Attacco a peschereccio siciliano, regalata dall’Italia la motovedetta che ha aperto il fuoco? – IL CASO

Attacco a peschereccio siciliano, regalata dall’Italia la motovedetta che ha aperto il fuoco? – IL CASO

MAZARA DEL VALLO – Potrebbe essere stata una motovedetta regalata dall’Italia alla Libia l’imbarcazione della Guardia Costiera libica resasi protagonista degli spari esplosi nella giornata di giovedì all’indirizzo dei pescherecci Artemide, Aliseo e Nuovo Cosimo, al largo delle coste della Libia.
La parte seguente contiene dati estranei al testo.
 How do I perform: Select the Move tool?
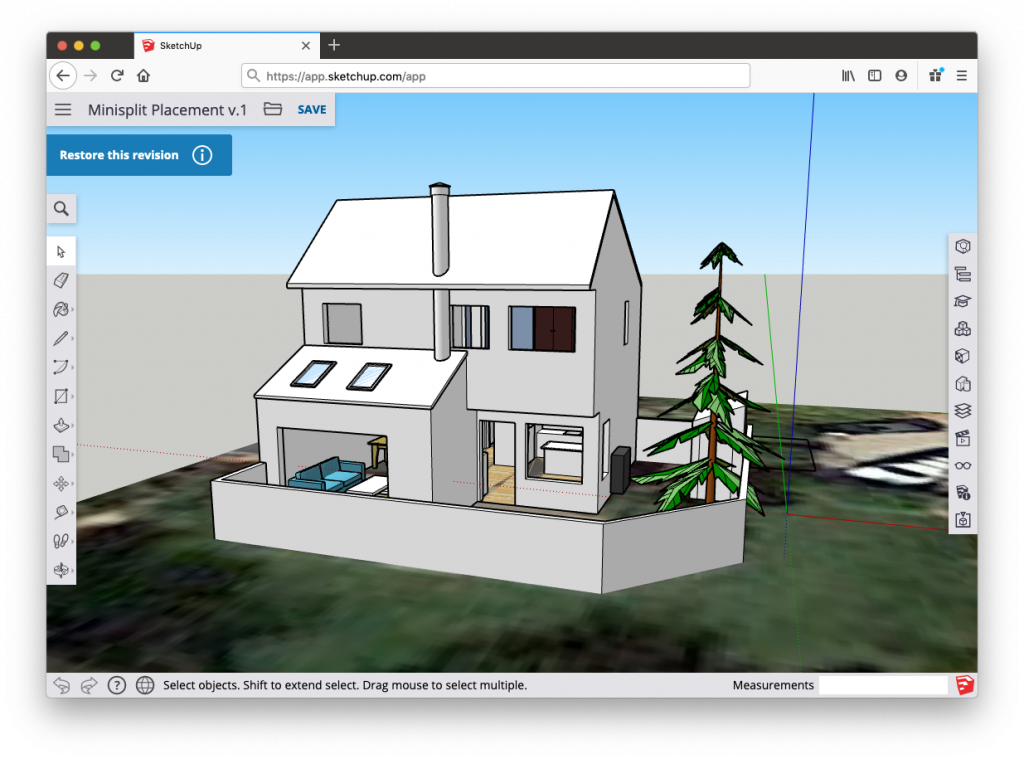coord(61,484)
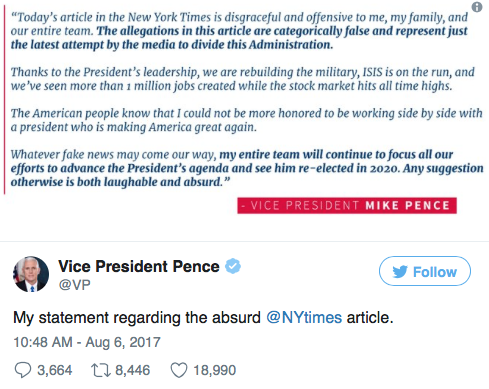Image resolution: width=489 pixels, height=389 pixels.
Task: Click the retweet arrows icon
Action: 101,370
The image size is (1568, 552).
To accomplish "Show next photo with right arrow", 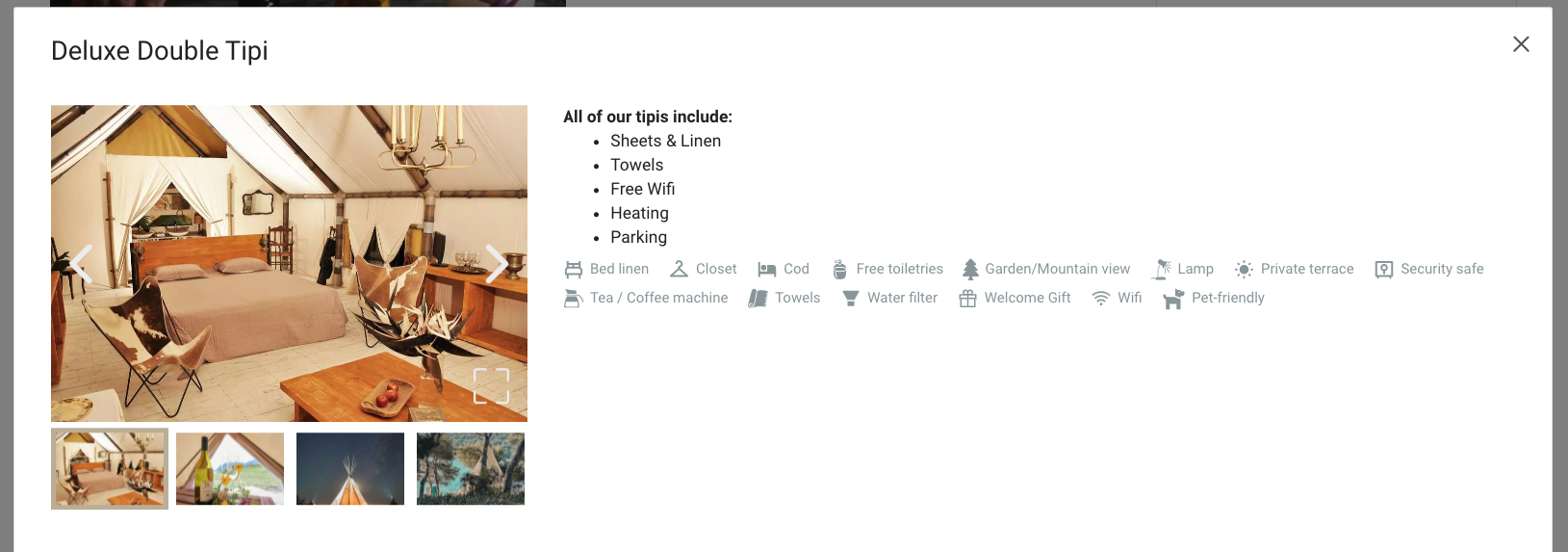I will coord(496,263).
La donazione al Paese nordafricano sarebbe avvenuta nel 2018 in relazione a una fornitura di mezzi finalizzata al contrasto dell’immigrazione clandestina. L’imbarcazione, nello specifico, sarebbe la “Ubari 660”.


Tale dettaglio sarebbe riconoscibile dalle foto pubblicate nelle scorse ore sui canali social del Marina militare italiana. I pescherecci siciliani bersagliati si erano mossi in mare da Mazara del Vallo e sarebbero stati aggrediti ad alcune decine di miglia da Misurata, nella parte occidentale della Libia. Nell’occasione, è rimasto ferito il vicecomandante Giuseppe Giacalone.

Nelle scorse ore la Marina libica ha smentito di aver sparato contro i pescherecci, ma ha ammesso di aver fatto esplodere dei colpi di avvertimento in aria per fermare le imbarcazioni che avevano sconfinato in acque territoriali libiche.

Forte la condanna del governatore siciliano Nello Musumeci: “Non è tollerabile che i pescatori siciliani debbano andare a lavorare nelle acque internazionali con l’incubo di finire arrestati, sequestrati o persino mitragliati, senza colpa alcuna“.

Nei giorni scorsi, il sindaco di Mazara del Vallo, Salvatore Quinci, era stato informato dall’Unità di Crisi della Farnesina in merito agli alti rischi corsi da alcuni pescherecci siciliani, tra cui proprio Nuovo Cosimo, non molto lontano dalle coste della Libia. Un ragguaglio quasi “premonitorio”.

Soltanto pochi giorni fa, invece, la Marina militare aveva sventato tentativo di abbordaggio da parte delle forze militari del generale Khalifa Haftar.